> [WRITTEN INSTRUCTION]:
Reproduce the rows below, unchanged, from their first line through the line containing "coord(121,38)", including both of those lines.

> [EXTRACTED MATERIAL]:
%%
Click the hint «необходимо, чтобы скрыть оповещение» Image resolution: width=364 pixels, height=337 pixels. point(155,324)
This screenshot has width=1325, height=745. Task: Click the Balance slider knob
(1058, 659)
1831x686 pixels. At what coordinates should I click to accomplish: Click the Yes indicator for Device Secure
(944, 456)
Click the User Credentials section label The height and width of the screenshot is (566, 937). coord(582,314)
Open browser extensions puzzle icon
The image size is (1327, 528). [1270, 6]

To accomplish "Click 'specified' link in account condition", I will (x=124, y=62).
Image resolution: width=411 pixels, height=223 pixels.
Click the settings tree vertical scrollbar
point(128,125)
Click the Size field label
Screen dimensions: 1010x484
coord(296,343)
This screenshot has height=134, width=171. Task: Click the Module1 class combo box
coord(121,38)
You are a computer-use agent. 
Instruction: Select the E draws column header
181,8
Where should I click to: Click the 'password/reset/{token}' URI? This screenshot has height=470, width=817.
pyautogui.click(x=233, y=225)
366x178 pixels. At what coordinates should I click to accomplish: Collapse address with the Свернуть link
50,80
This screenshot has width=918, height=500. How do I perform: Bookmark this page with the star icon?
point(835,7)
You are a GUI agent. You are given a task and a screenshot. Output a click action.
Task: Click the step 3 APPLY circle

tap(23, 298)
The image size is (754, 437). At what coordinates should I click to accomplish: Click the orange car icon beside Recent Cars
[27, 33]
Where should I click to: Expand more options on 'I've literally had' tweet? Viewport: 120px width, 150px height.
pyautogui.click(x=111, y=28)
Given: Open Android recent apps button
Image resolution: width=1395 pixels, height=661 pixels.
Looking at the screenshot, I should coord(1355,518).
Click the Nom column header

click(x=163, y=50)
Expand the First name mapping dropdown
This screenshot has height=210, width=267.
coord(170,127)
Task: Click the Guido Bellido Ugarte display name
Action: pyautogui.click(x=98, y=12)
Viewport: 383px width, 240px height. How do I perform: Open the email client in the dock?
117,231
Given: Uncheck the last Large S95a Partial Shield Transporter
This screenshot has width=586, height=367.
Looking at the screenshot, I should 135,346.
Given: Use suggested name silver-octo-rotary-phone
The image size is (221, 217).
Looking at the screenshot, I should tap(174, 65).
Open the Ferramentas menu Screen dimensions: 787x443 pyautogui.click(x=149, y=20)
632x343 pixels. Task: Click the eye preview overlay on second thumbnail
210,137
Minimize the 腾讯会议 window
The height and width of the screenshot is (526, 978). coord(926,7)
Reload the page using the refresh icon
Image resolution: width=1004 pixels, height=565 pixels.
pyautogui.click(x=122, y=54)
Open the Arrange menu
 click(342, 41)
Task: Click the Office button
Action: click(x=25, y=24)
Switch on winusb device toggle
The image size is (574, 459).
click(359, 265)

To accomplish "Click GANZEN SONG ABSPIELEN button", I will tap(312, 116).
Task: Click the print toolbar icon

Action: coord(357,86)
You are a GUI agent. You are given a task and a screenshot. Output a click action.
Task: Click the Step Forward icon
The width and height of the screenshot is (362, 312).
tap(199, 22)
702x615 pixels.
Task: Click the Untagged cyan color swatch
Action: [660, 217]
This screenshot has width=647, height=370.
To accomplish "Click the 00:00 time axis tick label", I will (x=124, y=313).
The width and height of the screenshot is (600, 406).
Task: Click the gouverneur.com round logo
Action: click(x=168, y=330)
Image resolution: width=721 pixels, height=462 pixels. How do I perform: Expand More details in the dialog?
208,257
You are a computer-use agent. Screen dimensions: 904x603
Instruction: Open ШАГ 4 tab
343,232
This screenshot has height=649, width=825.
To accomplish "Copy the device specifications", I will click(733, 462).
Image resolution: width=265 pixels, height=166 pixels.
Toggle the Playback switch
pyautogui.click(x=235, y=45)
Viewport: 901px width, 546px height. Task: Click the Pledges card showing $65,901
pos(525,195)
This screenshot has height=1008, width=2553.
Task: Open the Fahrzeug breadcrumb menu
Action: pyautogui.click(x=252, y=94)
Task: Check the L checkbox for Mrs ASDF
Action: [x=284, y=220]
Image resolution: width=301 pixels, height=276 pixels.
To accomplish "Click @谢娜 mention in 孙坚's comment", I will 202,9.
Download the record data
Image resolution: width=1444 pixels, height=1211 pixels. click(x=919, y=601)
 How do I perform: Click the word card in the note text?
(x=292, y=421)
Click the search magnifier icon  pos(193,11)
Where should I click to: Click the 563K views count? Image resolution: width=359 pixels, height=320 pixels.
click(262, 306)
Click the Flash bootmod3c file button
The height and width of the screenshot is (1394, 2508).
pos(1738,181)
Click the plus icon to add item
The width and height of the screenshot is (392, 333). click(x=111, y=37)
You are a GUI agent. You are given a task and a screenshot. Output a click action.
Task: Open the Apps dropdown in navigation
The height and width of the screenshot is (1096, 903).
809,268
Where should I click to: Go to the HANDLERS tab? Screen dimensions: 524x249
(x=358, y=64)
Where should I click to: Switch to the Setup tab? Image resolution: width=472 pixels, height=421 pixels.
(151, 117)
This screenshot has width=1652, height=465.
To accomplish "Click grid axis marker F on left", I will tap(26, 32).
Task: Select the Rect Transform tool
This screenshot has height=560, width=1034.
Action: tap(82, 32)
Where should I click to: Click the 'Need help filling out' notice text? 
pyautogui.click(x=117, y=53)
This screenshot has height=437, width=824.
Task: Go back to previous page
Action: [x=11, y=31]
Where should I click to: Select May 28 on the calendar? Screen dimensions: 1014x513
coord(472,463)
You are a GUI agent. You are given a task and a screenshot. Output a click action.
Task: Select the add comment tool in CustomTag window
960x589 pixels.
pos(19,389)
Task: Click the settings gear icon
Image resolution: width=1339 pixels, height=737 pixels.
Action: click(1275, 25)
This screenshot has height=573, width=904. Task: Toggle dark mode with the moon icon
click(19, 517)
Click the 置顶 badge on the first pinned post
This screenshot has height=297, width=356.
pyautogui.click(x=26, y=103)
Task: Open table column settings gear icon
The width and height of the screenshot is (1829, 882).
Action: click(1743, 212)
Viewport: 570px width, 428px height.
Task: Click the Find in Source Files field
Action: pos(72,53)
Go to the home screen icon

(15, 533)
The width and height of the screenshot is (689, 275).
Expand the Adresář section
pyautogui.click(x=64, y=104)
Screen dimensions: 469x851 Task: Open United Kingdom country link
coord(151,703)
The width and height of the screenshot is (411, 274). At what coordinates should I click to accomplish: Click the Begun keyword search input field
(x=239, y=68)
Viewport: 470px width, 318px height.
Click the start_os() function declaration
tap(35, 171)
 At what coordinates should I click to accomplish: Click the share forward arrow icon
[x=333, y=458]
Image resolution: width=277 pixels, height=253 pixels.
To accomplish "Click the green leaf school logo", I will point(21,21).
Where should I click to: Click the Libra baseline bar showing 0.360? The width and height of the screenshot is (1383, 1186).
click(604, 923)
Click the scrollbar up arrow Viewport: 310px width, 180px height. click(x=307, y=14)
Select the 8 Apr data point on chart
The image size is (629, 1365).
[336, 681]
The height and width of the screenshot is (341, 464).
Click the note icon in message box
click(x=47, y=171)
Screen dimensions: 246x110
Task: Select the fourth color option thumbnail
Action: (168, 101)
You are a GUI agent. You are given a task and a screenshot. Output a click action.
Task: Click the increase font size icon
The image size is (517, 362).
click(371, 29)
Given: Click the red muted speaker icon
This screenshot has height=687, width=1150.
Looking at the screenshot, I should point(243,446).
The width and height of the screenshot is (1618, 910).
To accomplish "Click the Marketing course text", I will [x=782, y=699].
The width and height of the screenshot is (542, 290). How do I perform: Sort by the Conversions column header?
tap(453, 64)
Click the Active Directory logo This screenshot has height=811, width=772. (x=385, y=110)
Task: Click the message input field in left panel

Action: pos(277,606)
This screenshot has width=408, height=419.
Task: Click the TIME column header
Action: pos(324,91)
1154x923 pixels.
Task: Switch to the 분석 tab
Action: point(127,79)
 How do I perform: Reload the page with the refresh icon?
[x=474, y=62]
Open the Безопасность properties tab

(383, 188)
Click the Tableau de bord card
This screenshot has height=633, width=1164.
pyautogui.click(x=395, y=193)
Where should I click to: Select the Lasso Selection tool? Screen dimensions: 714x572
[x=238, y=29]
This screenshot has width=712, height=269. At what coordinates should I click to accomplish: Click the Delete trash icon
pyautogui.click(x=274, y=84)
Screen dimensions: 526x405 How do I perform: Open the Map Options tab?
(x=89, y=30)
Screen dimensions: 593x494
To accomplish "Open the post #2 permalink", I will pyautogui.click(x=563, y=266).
%%
> [FULL RESPONSE]:
Click the hint «необходимо, чтобы скрыть оповещение» Image resolution: width=364 pixels, height=337 pixels. point(155,324)
This screenshot has width=1325, height=745. Task: Click the Balance slider knob
(1058, 659)
1831x686 pixels. At what coordinates should I click to accomplish: Click the Yes indicator for Device Secure
(944, 456)
Click the User Credentials section label The height and width of the screenshot is (566, 937). coord(582,314)
Open browser extensions puzzle icon
The image size is (1327, 528). [1270, 6]

To accomplish "Click 'specified' link in account condition", I will (x=124, y=62).
Image resolution: width=411 pixels, height=223 pixels.
Click the settings tree vertical scrollbar
point(128,125)
Click the Size field label
Screen dimensions: 1010x484
coord(296,343)
This screenshot has height=134, width=171. Task: Click the Module1 class combo box
coord(121,38)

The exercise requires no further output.